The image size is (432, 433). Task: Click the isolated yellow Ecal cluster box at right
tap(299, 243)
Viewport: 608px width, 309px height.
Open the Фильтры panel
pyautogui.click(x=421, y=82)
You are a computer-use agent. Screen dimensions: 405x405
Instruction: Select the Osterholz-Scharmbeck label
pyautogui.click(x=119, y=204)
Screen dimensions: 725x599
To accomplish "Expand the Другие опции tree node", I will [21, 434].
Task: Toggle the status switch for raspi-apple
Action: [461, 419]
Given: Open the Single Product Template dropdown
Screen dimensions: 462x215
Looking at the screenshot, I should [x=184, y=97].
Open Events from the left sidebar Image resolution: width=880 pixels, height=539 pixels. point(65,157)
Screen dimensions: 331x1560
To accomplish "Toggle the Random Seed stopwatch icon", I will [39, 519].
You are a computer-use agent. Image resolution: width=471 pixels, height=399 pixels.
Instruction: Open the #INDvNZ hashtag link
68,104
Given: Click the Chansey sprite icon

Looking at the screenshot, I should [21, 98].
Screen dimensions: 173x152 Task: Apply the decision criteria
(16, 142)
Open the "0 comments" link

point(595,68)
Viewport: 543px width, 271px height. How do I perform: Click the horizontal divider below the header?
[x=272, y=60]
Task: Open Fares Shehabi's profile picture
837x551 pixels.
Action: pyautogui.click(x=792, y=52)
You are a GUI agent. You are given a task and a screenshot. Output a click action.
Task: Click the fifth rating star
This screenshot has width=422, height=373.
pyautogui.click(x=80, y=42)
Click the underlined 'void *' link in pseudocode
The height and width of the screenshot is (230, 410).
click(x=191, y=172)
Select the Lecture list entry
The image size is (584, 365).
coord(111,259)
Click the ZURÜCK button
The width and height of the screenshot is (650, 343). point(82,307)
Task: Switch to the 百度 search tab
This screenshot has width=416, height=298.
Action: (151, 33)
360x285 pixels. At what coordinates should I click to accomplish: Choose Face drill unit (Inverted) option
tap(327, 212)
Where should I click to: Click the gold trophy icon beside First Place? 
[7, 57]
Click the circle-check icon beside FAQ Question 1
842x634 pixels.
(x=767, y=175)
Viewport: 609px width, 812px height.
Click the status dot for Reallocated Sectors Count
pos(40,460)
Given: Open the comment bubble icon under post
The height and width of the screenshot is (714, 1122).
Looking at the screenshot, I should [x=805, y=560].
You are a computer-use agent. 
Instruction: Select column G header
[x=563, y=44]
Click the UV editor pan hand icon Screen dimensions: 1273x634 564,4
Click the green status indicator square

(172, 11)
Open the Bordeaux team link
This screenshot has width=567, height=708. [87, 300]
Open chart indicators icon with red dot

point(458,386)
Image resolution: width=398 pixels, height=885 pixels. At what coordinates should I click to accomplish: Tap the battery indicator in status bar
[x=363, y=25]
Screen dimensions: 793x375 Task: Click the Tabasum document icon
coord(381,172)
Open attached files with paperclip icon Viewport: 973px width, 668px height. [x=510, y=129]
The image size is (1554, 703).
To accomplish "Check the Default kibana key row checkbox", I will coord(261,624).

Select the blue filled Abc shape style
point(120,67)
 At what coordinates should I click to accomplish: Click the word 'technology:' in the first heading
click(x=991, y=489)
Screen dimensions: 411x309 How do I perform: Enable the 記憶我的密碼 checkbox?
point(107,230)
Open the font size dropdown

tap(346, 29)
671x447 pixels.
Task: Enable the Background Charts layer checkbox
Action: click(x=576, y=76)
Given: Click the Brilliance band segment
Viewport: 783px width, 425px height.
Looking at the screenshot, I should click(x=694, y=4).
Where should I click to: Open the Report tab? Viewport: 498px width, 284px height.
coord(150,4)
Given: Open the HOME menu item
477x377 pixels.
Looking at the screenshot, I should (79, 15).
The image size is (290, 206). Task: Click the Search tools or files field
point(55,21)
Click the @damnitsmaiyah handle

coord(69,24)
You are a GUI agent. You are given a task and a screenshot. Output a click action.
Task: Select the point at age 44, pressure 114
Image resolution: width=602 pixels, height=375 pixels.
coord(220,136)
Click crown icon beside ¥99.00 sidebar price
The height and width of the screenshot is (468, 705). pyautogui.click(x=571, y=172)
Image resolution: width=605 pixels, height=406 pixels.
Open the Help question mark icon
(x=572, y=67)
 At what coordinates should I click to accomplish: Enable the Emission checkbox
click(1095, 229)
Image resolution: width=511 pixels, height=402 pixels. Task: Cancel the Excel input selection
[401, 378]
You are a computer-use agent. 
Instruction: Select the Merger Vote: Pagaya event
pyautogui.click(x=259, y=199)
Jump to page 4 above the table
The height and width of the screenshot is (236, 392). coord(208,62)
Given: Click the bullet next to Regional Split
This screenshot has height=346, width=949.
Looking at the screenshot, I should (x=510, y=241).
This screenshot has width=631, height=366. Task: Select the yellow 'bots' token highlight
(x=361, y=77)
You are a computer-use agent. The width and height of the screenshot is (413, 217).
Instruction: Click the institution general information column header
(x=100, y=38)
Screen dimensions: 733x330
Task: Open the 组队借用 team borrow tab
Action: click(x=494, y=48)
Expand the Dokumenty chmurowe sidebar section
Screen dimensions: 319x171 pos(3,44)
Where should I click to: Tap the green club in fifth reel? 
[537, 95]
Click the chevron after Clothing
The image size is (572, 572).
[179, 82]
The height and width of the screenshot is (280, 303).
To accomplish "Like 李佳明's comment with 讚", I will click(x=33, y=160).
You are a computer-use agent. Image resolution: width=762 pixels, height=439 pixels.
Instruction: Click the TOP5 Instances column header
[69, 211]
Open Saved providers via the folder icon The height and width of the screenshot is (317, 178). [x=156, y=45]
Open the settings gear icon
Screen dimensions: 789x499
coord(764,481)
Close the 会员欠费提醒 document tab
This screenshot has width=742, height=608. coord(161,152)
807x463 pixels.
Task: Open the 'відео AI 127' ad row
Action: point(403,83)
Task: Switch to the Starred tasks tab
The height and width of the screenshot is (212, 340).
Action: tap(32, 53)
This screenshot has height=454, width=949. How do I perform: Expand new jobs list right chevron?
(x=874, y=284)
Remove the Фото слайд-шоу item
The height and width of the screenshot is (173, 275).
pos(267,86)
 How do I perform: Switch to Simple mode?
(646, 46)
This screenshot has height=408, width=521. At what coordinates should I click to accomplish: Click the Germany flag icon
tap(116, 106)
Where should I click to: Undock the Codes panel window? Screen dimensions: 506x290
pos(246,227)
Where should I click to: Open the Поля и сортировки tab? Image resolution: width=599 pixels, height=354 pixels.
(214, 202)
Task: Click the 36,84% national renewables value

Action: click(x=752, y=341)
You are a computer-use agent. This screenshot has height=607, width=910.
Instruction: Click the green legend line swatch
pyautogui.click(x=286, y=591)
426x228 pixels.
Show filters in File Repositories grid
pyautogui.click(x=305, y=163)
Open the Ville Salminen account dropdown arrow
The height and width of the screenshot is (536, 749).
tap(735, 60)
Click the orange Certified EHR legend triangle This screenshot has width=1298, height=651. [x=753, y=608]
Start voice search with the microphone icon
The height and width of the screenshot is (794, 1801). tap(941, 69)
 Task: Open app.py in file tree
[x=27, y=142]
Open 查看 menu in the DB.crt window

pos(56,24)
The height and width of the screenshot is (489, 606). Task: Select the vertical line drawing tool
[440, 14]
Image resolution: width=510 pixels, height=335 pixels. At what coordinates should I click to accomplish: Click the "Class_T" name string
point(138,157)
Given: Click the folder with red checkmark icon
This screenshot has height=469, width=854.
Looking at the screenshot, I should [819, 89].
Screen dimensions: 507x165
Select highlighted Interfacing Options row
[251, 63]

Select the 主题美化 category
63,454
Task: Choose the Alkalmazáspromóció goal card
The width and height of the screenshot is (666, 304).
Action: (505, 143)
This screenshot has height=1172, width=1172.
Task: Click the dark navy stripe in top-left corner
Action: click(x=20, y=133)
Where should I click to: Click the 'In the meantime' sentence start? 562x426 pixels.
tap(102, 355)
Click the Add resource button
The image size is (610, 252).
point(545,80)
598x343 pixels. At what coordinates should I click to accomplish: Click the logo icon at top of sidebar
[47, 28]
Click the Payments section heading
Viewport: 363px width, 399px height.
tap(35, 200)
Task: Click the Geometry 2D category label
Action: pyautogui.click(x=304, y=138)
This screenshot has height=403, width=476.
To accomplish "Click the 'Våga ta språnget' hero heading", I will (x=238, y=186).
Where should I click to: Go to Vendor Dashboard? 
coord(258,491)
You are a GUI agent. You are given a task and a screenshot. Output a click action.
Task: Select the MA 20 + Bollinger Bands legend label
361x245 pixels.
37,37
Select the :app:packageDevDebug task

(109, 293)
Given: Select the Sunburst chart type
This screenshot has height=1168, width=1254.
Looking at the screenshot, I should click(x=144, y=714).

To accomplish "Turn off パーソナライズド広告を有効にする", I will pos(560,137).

•••

_Directions_: Each line, starting with the one containing "Where should I click to: Click the 'In" and ending with the last line of the records above, should be reproduced exactly.

_Response to this task_:
Where should I click to: Click the 'In the meantime' sentence start? 562x426 pixels.
tap(102, 355)
Click the Add resource button
The image size is (610, 252).
point(545,80)
598x343 pixels. At what coordinates should I click to accomplish: Click the logo icon at top of sidebar
[47, 28]
Click the Payments section heading
Viewport: 363px width, 399px height.
tap(35, 200)
Task: Click the Geometry 2D category label
Action: pyautogui.click(x=304, y=138)
This screenshot has height=403, width=476.
To accomplish "Click the 'Våga ta språnget' hero heading", I will (x=238, y=186).
Where should I click to: Go to Vendor Dashboard? 
coord(258,491)
You are a GUI agent. You are given a task and a screenshot. Output a click action.
Task: Select the MA 20 + Bollinger Bands legend label
361x245 pixels.
37,37
Select the :app:packageDevDebug task

(109, 293)
Given: Select the Sunburst chart type
This screenshot has height=1168, width=1254.
Looking at the screenshot, I should click(x=144, y=714).

To accomplish "Turn off パーソナライズド広告を有効にする", I will pos(560,137).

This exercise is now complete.